Anna Helene Boyksen | |
Birth Date: | 11 August 1881 |
Birth Place: | Havendorfersand, Grand Duchy of Oldenburg, German Empire |
Death Date: | 1920 (aged 39) |
Nationality: | German |
Other Names: | Anna Helene Koch |
Known For: | First female engineering student at the Technical University of Munich |
Anna Helene Koch (Boyksen; 11 August 1881 – 1920) was the first female engineering student at the Technical University of Munich.[1]
Anna Boyksen was born on 11 August 1881 in Havendorfersand, Grand Duchy of Oldenburg, to Dietrich Anton Boyksen, a merchant, and his wife Mathilde, née Lubben. In her curriculum vitae, Boyksen claimed her nationality as Bavarian and religion as evangelical.[2]
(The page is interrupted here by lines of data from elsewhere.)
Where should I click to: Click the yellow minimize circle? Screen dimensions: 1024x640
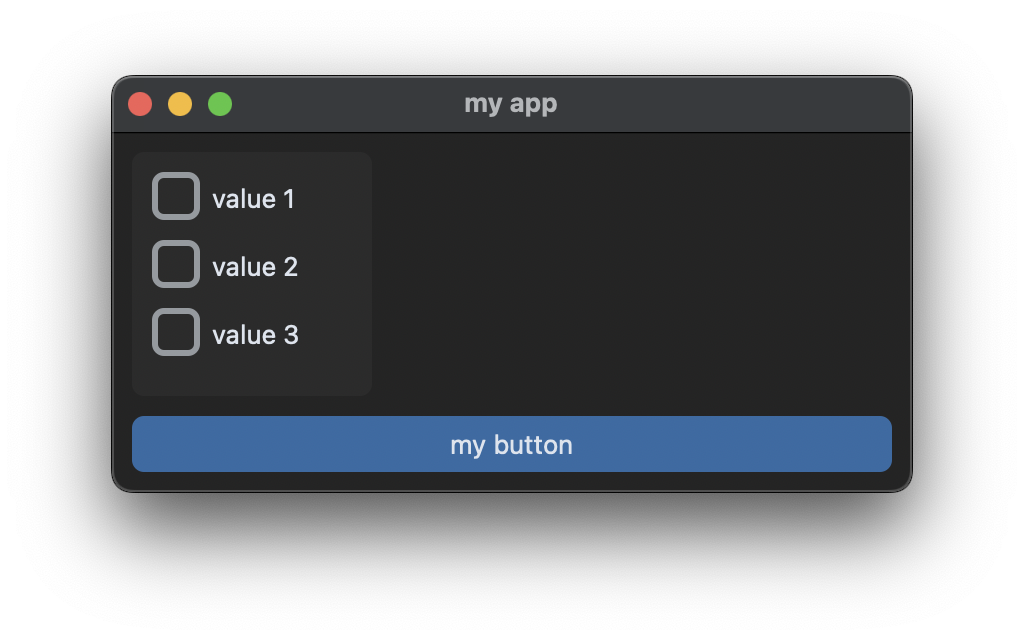(179, 103)
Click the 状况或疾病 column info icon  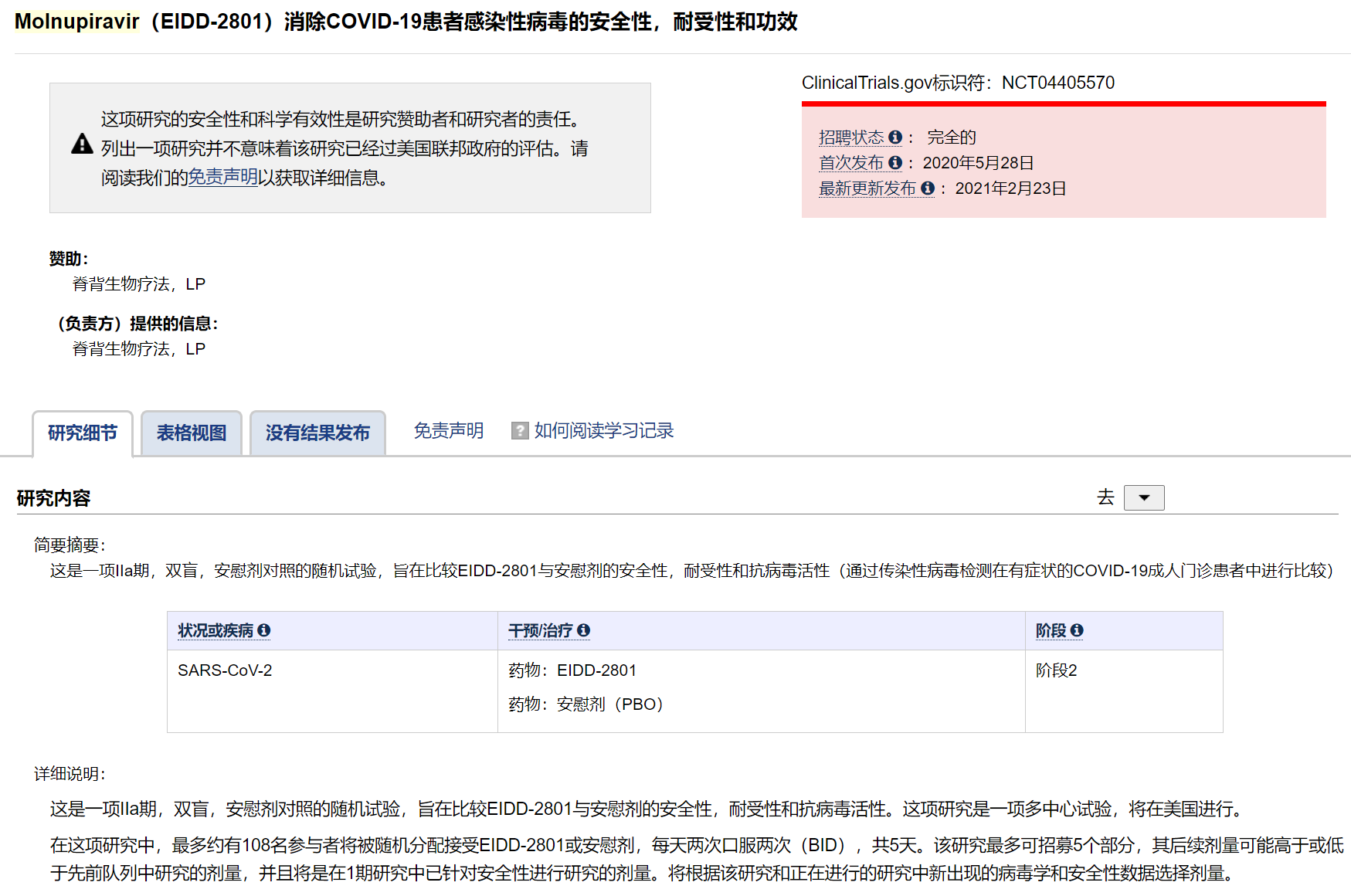point(265,630)
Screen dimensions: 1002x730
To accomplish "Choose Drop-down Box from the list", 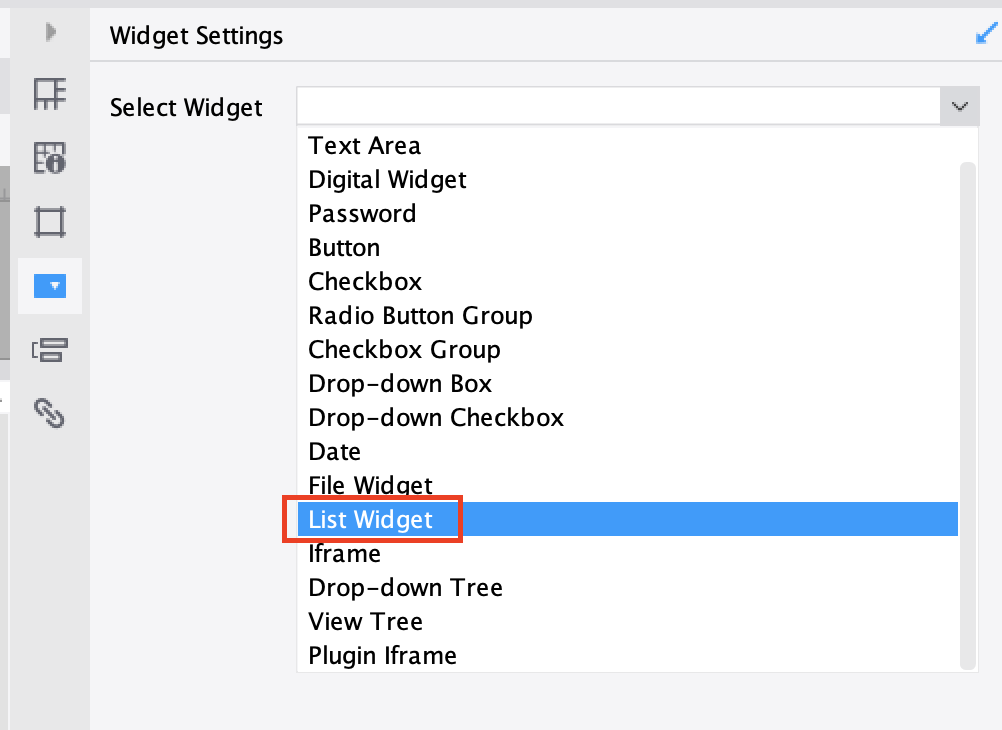I will point(400,383).
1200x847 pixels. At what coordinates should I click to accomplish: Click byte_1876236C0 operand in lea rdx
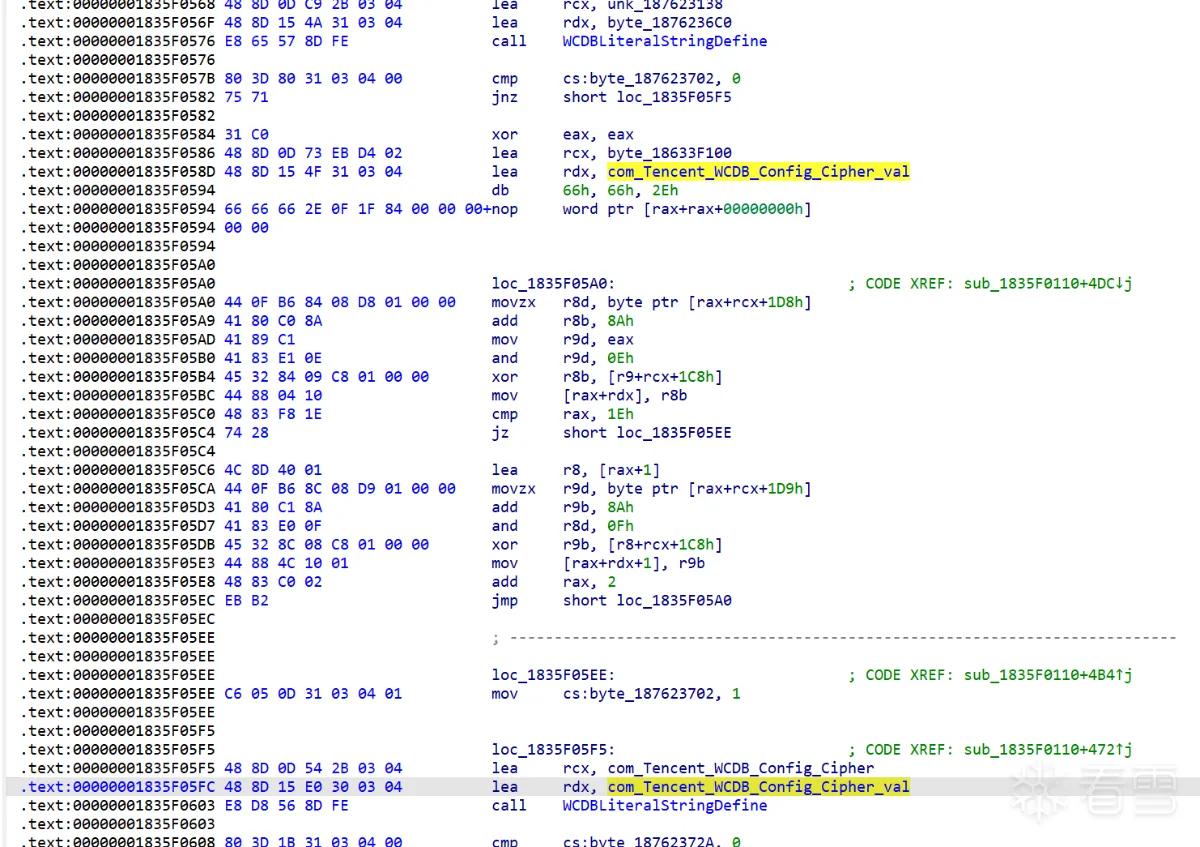click(670, 22)
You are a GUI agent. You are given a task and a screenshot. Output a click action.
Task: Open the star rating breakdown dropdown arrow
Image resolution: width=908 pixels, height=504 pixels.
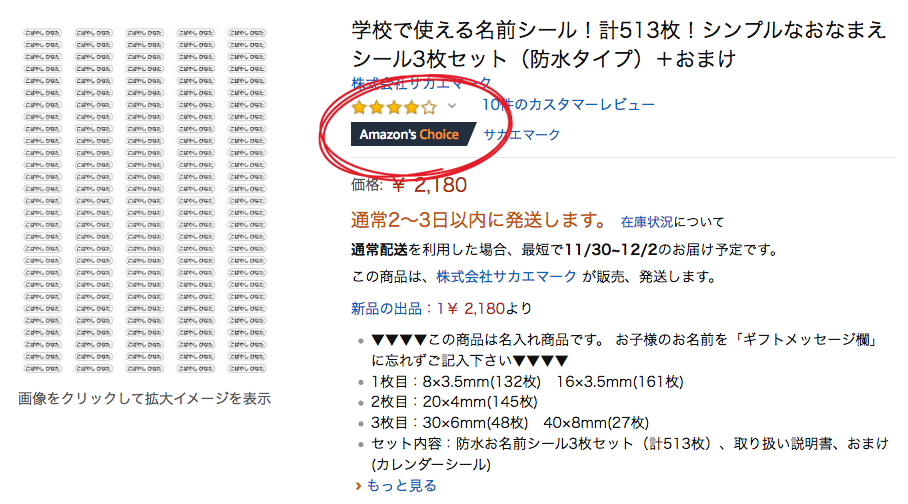[x=452, y=106]
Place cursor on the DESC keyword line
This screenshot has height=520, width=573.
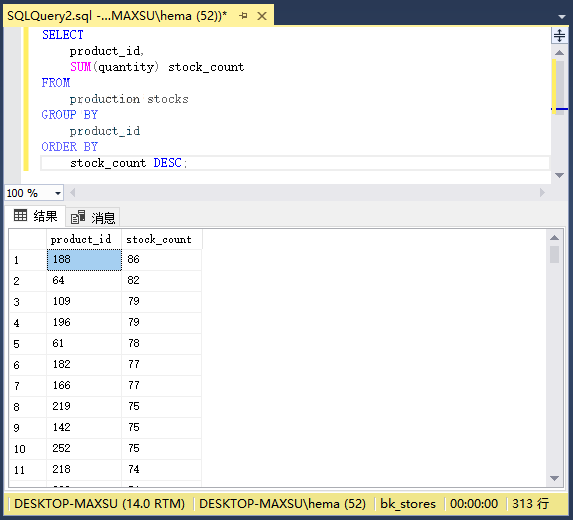pos(295,163)
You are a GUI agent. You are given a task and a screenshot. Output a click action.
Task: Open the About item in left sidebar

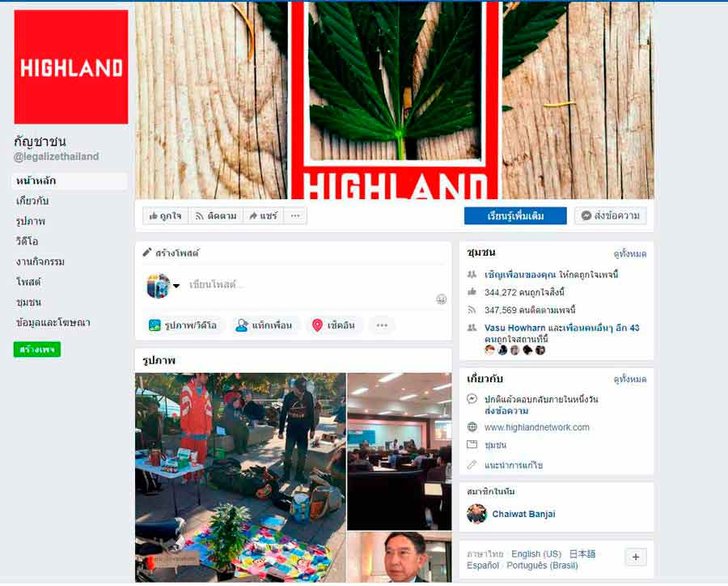coord(32,201)
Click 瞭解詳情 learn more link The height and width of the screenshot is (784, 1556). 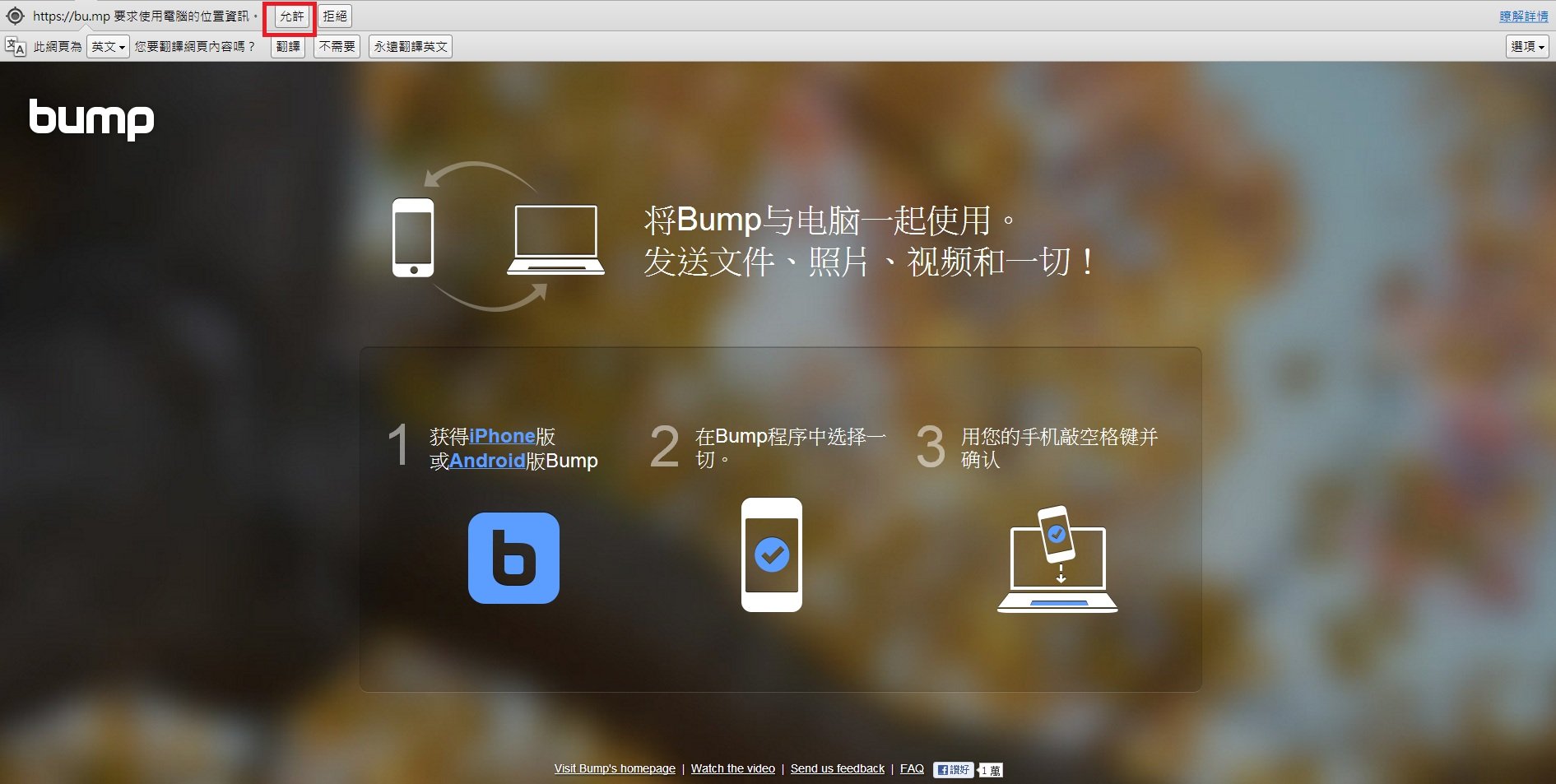click(1523, 16)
In 1906, she enrolled in the Institute of Electrical Engineering of the Technical University of Munich and obtained the Vordiplom two years later.[3] [4] She then studied economics and law at the University of Erlangen. In 1911, she defended her dissertation, titled Die deutschen Börsenordnungen. Eine vergleichende Darstellung (The German Stock Exchange Regulations. A Comparative Representation), under her married name Anna Helene Koch.[5]
The Anna Boyksen Diversity Research Center at TUM "explores human diversity and the opportunities of diversity for society. Its work focuses on a question often overlooked in Germany: How can the natural, engineering and life sciences benefit from a more diverse community culture?"[6]
The Anna Boyksen Fellowship[7] has been offered by the TUM Institute for Advanced Study since 2014. The Fellowship is granted to outstanding international scholars and researchers who wish to probe gender / diversity-related problems in the Natural and Engineering Sciences, in collaboration with TUM researchers. The two-year Fellowship was created to help advance TUM's goal to become "Germany's most attractive university for women" and to foster a productive and durable exchange of ideas and solutions on an international level.[4]